In a statement, the U.S. embassy in Jakarta said: “This issue has been resolved. There is no restriction on General Gatot’s travel and we look forward to welcoming (him) to the United States.”
Indonesia generally enjoys good ties with the United States. But relations have sometimes been strained over U.S. resource companies operating in Indonesia or alleged rights abuses involving Indonesia’s military.
It was not immediately clear whether Nurmantyo, who has made official visits to the United States before, would attend the conference as scheduled on Monday and Tuesday.
In Washington, U.S. Homeland Security Department spokesman Dave Lapan said the U.S. embassy in Jakarta had told Nurmantyo’s office that he might be delayed in boarding his flight because of unspecified “U.S. security protocols.”

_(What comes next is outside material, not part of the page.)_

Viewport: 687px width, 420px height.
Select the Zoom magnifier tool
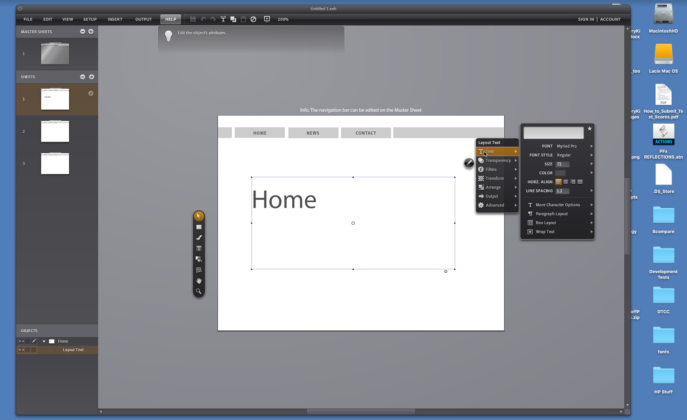point(199,291)
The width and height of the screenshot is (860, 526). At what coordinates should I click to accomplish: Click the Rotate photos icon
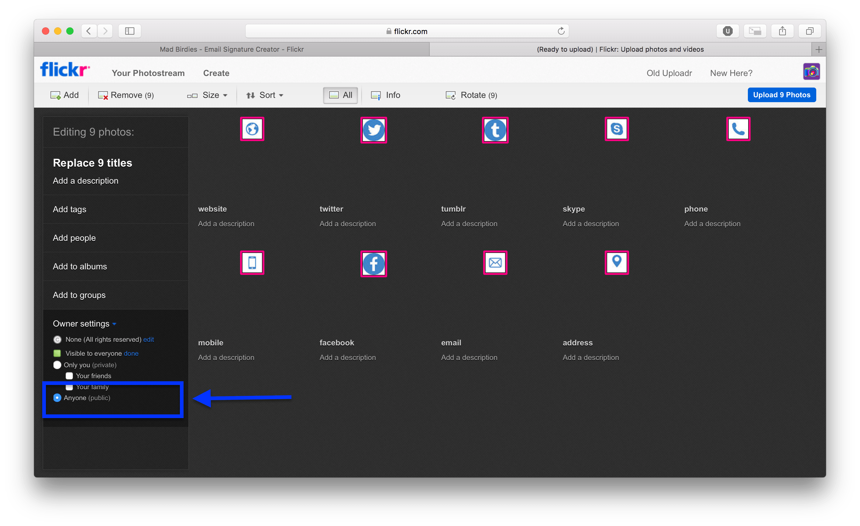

Lapan said the U.S. government was unable to resolve the problem before Nurmantyo arrived at the airport and he was denied boarding. The general was eventually cleared and booked on another flight but “he chose not to travel,” Lapan added.
“The U.S. government is dedicated to ensuring that all persons traveling to the United States are screened and properly vetted. We regret that the passenger and his wife were inconvenienced,” Lapan said in an emailed statement.
The spokesman declined to respond to a question about the security protocols that led to Nurmantyo being denied boarding, saying: “We’re not able to discuss the specifics of individual cases.”
Some Indonesians reacted indignantly to the incident, putting up banners around the capital calling for the U.S. ambassador to be expelled and for Americans to be “sent home”.
Former Indonesian Ambassador to the United States Dino Patti Djalal called for a stronger government reaction.
“The government should not be asking for a clarification, but rather conveying a protest to the U.S. side,” he said on Twitter.
Nurmantyo has frequently courted controversy in Indonesia over what analysts perceive to be his political ambitions. He has been accused of whipping up nationalist sentiment by promoting the notion that Indonesia is besieged by “proxy wars” waged by foreign states looking to undermine the country.
This month, Indonesian President Joko Widodo said the armed forces should stay out of politics and ensure their loyalty was only to the state and the government - a statement many believed referred to Nurmantyo’s actions.
Nurmantyo is due to retire next March and many expect him to run for vice president or even president in 2019.